Celine Engelstad
- Company type: AS
- Industry: Jewelry
- Founded: 2007; 19 years ago
- Founder: Celine Engelstad, Gunnvor Vik
- Headquarters: Professor Dahls gate 21, 0353 Oslo, Norway
- Products: Jewels
- Revenue: NOK 6.6 million (2009) - AS + DA
- Number of employees: 4
- Website: http://www.celineengelstad.no/

= Celine Engelstad =

Norwegian jewelry company

Celine Engelstad AS is a Norwegian jewelry company headquartered in Oslo, Norway. The company was founded in 2007 by Celine Engelstad and Gunnvor Vik. The company produces handmade unique jewelry. They launched their first jewelry collection in October 2008.

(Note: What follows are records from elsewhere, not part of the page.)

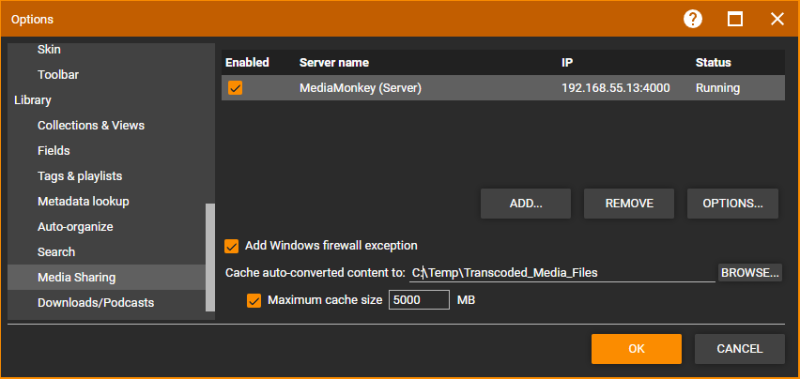Open server OPTIONS... dialog
Viewport: 800px width, 379px height.
733,204
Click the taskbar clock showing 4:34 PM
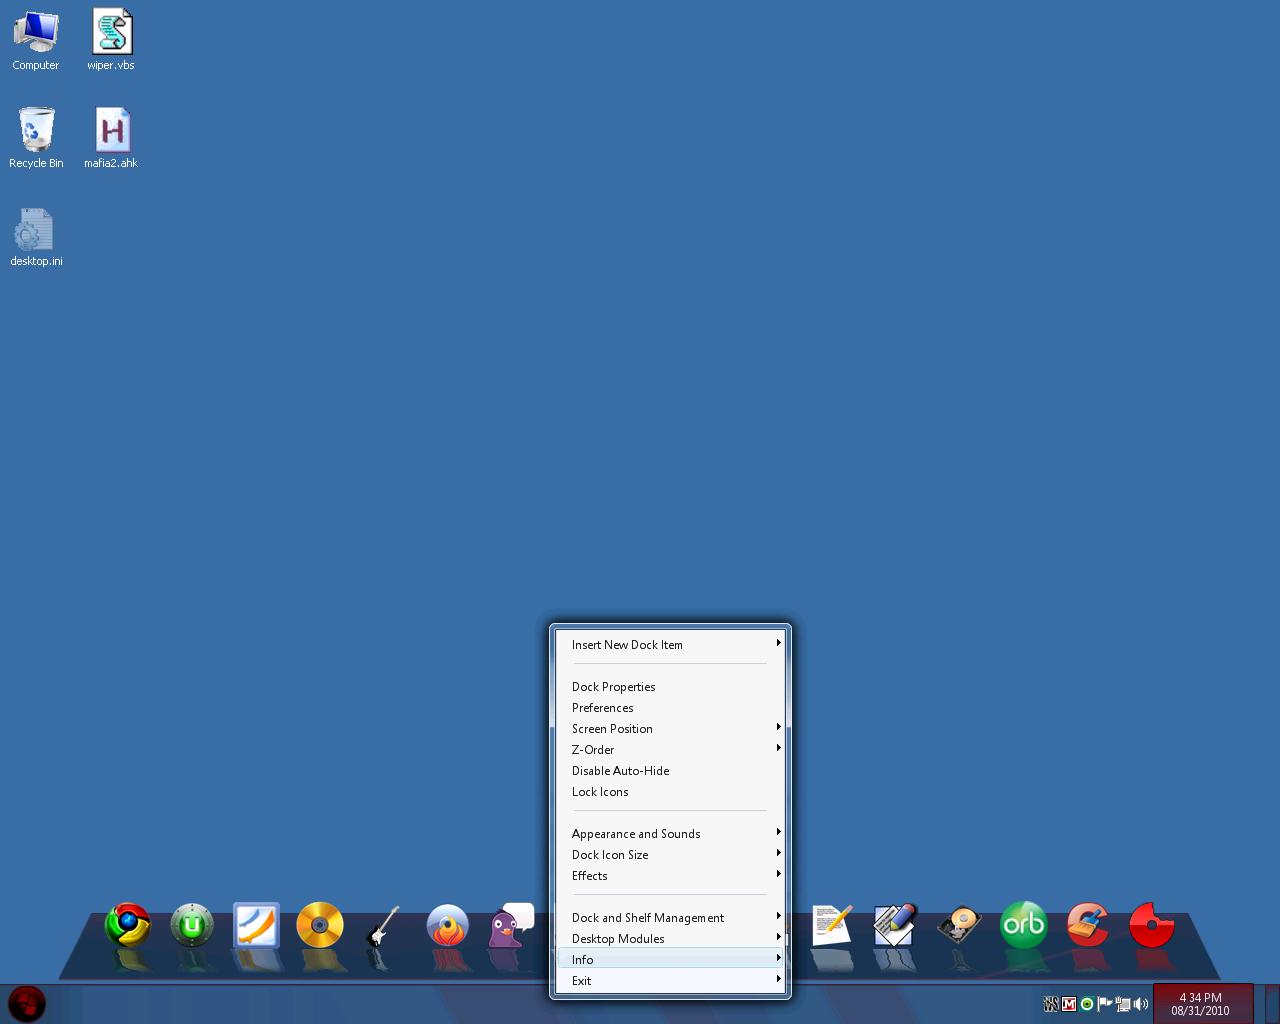 pos(1200,1004)
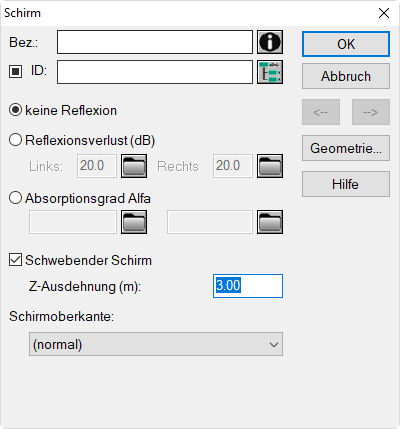The height and width of the screenshot is (429, 400).
Task: Uncheck the Schwebender Schirm checkbox
Action: 15,260
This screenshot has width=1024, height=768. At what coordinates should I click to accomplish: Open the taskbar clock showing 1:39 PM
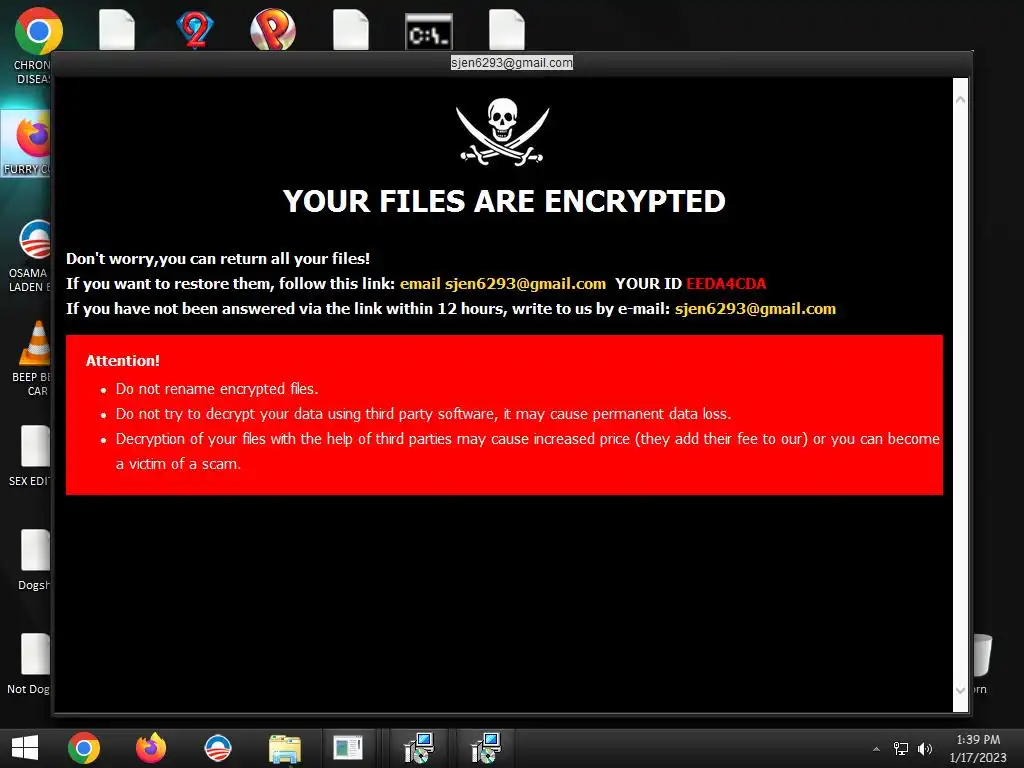pyautogui.click(x=978, y=748)
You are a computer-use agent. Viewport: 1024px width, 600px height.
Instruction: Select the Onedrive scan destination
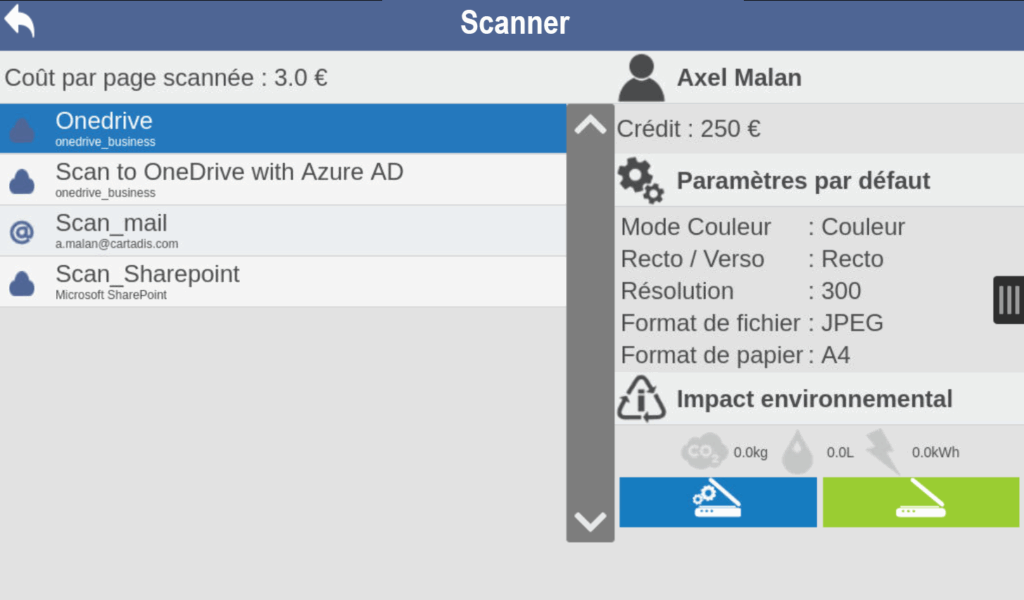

By today several well-known persons are fond of being associated with the brand Celine Engelstad. Among others, to be mentioned are Lady Gaga, Rihanna, Paris Hilton, Tone Damli Aaberge, Princess Märtha Louise and Daniel Franck.

== Description ==
Since their market entry in 2008 the company has been growing at 40 percent (2009–2010), highlighted by the recent establishment of an AS in 2010. Suppliers are located outside Hong Kong, and the chain has a total of 60 stores in Norway. The company's two main dealers are Mestergull and Thune.

The firm offers handmade and partly machine-made unique jewelry, focusing on details, hand-crafting and unique combinations of materials. Silver and 14 carat gold are used as basic materials, decorated with Swarovski crystals, freshwater pearls, leather, glass and other stones.